The phytochemical investigation of aerial parts of C. arabica led to the isolation of phenolic compounds, alkaloids (Takhi et al. 2011), and a damarane triterpene (Khalafallah et al. 2009). Ismail et al. (2005) described known flavonol glycosides, such as 3-O-glucosyl-7-O-rhamnopyranosides, 3, 7-di-Orhamnopyranosides, and 3-O- glucopyranosides of quercetin, kaempferol, and isorhamnetin. Previous studies reported that isolated compounds such as alkaloids, coumarins, phenols, terpenes, and polyphenols have antifeedant and growth inhibiting effects on S. littoralis (Koul 2005; Pavela 2007; Susurluk et al. 2007).

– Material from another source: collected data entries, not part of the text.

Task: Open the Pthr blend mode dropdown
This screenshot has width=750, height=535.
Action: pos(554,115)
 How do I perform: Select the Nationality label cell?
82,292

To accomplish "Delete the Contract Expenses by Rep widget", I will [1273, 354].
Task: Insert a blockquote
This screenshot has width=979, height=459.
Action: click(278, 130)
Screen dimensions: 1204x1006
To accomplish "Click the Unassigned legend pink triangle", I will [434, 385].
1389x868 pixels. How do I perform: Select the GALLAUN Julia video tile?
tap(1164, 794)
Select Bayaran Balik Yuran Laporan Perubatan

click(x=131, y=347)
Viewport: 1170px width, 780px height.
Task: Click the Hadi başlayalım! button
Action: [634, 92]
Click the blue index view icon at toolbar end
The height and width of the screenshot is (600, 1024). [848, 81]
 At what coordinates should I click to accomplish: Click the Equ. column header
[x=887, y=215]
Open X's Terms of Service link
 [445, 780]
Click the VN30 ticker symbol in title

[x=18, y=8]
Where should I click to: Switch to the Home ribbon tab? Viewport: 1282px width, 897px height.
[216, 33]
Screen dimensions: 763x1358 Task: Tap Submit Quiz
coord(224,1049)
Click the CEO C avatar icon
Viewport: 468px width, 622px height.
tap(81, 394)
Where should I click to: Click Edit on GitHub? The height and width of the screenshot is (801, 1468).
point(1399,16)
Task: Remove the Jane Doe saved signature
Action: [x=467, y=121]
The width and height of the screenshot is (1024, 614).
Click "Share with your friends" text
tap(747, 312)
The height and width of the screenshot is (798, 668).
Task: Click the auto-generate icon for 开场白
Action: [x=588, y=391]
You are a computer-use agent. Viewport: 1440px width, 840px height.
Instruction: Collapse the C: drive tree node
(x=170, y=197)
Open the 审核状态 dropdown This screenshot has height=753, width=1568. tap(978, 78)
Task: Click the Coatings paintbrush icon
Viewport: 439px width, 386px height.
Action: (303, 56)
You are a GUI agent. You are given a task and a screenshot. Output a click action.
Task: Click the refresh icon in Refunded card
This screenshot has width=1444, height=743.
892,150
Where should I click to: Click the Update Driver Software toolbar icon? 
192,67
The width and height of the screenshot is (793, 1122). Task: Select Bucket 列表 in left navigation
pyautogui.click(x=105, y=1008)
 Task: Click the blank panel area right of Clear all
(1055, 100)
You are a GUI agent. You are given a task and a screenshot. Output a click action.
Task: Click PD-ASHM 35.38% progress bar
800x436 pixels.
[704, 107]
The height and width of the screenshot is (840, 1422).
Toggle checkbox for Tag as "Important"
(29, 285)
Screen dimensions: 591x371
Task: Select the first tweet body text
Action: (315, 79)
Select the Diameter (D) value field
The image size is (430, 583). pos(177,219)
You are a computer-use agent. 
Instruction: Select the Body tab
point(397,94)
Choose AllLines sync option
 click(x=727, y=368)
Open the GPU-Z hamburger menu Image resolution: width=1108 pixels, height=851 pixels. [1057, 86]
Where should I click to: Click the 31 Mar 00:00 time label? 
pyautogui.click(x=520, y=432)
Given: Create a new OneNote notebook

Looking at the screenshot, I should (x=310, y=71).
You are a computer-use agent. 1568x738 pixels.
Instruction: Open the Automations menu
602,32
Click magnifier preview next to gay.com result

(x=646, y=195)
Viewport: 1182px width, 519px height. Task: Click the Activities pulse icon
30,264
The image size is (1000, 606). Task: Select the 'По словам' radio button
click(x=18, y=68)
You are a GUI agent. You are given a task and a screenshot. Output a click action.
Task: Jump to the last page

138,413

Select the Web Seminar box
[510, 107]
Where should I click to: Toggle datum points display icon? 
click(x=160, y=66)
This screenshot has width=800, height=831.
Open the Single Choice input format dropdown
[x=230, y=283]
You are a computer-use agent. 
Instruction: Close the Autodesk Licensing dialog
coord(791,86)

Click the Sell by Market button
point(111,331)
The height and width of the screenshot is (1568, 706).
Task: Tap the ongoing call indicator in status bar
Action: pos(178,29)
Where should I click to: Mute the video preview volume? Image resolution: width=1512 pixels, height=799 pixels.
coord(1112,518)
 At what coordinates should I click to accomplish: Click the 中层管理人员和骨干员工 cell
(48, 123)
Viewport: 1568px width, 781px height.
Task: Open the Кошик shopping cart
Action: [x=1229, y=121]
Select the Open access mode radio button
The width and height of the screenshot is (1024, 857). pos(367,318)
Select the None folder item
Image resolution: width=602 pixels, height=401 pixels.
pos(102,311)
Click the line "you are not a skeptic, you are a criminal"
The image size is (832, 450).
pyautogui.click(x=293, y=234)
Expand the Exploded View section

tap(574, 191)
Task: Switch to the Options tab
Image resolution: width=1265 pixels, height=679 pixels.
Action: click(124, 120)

The responses of insects to these compounds vary greatly. For example, quercetin 3–0 rhamnosylglucoside is a phagostimulant to Heliothis virescens. Its influence on larvae of Helicoverpa zea, H. armigera, Spodoptera littoralis, S. exiqua and S. exempta depends on the concentration tested; at concentrations between 10-4 and 10-5 M it stimulated feeding, but at higher concentrations it was a deterrent (Blaney and Simmonds 1983). Alkaloids are found in large quantities in many plants and are used extensively as traditional insect repellents (Secoy and Smith 1983). Alkaloids affect acetylcholine receptors in the nervous system (e.g., nicotine) or membrane sodium channels of nerves (e.g., veratrin). Similar effects were induced by pyrethroids (i.e., monoterpene esters), which cause disturbances in the nervous system, leading to paralysis and mortality (Raffa and Priester 1985; Gershenzon and Croteau 1991). However, the action mode of these isolated compounds on S. littoralis is not known.
Conclusion
In conclusion, the present results indicate that C arabica extracts possessed antifeedant and toxic effects on S. littoralis and inhibited growth through various metabolic processes. Therefore, these extracts could be incorporated during earlier instars, when they may be more toxic to larvae. Furthermore, the results suggest an interesting opportunity to develop bio-insecticides based on extracts from C. arabica for use in integrated pest management of insect pests that may affect crop production. Further study is in progress to isolate and identify the insecticidal constituents of this plant. Other areas requiring attention are the mode of insecticidal action and human safety issues, as well as the best formulation to improve insecticidal potency and stability and for cost reduction. Chemical studies of the methanolic extracts are currently in progress to identify the compound responsible of this behaviour perturbation on S. littoralis.